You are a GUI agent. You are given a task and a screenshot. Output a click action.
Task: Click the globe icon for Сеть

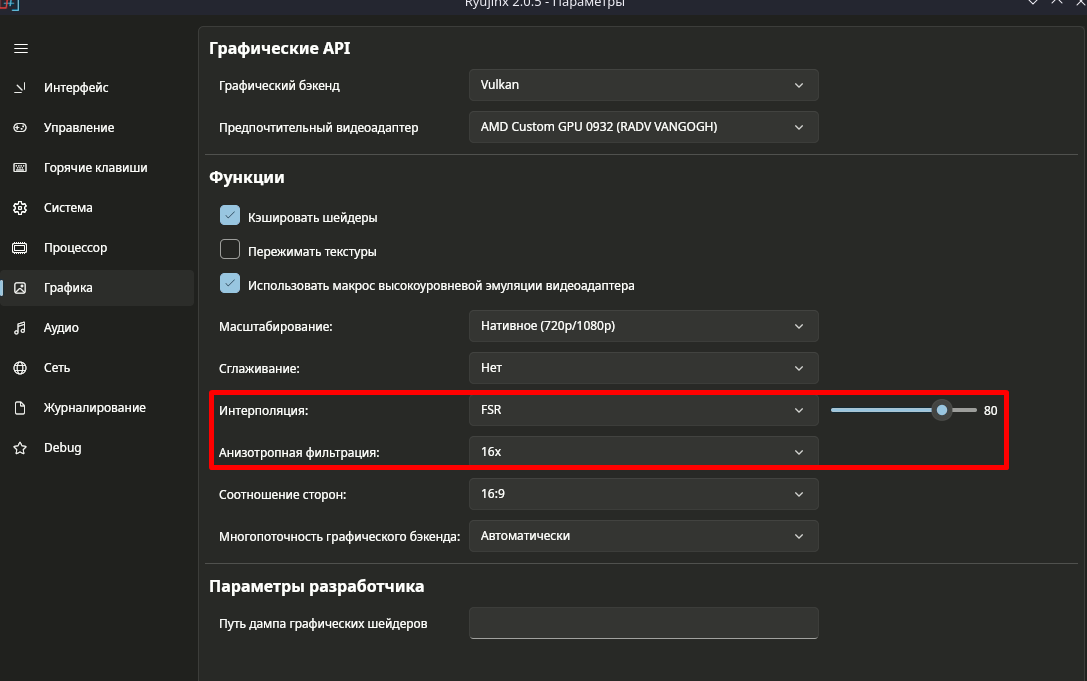pyautogui.click(x=20, y=368)
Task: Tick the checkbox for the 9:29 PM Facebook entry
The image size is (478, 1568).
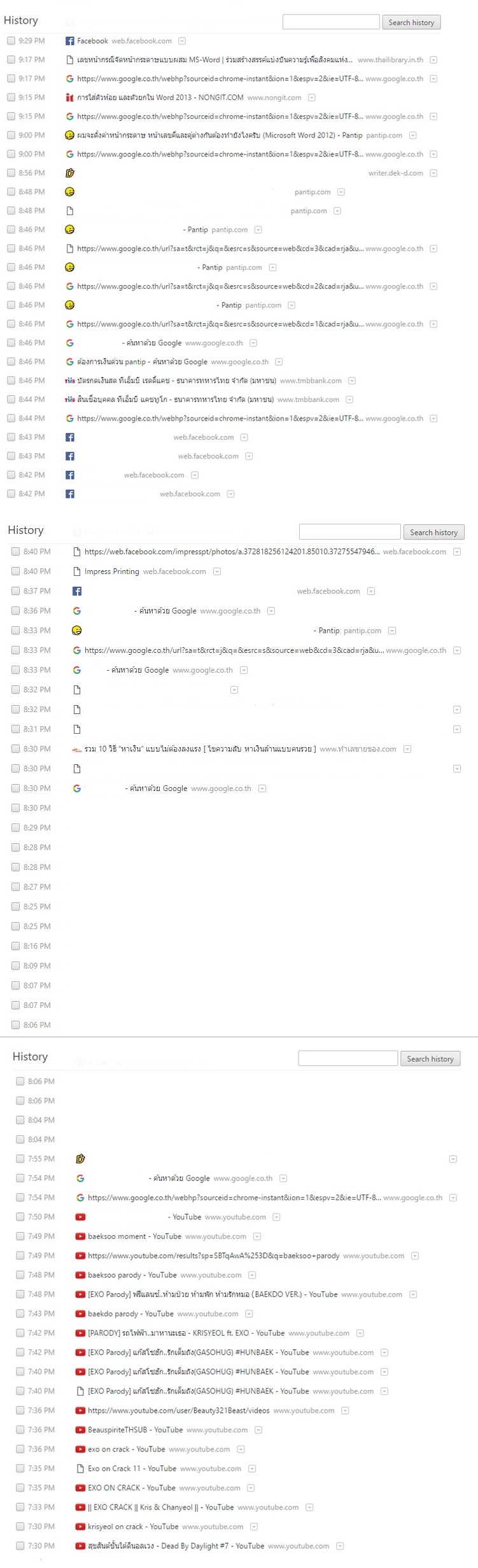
::::::
*EXERCISE DETAILS:* Output all entries unchanged; skip the pictures.

*SOLVED PROBLEM:*
You are a GUI agent. You are given a task and a screenshot. Output a click action.
Task: Click the globe icon for Сеть

pyautogui.click(x=20, y=368)
Task: Tick the checkbox for the 9:29 PM Facebook entry
The image size is (478, 1568).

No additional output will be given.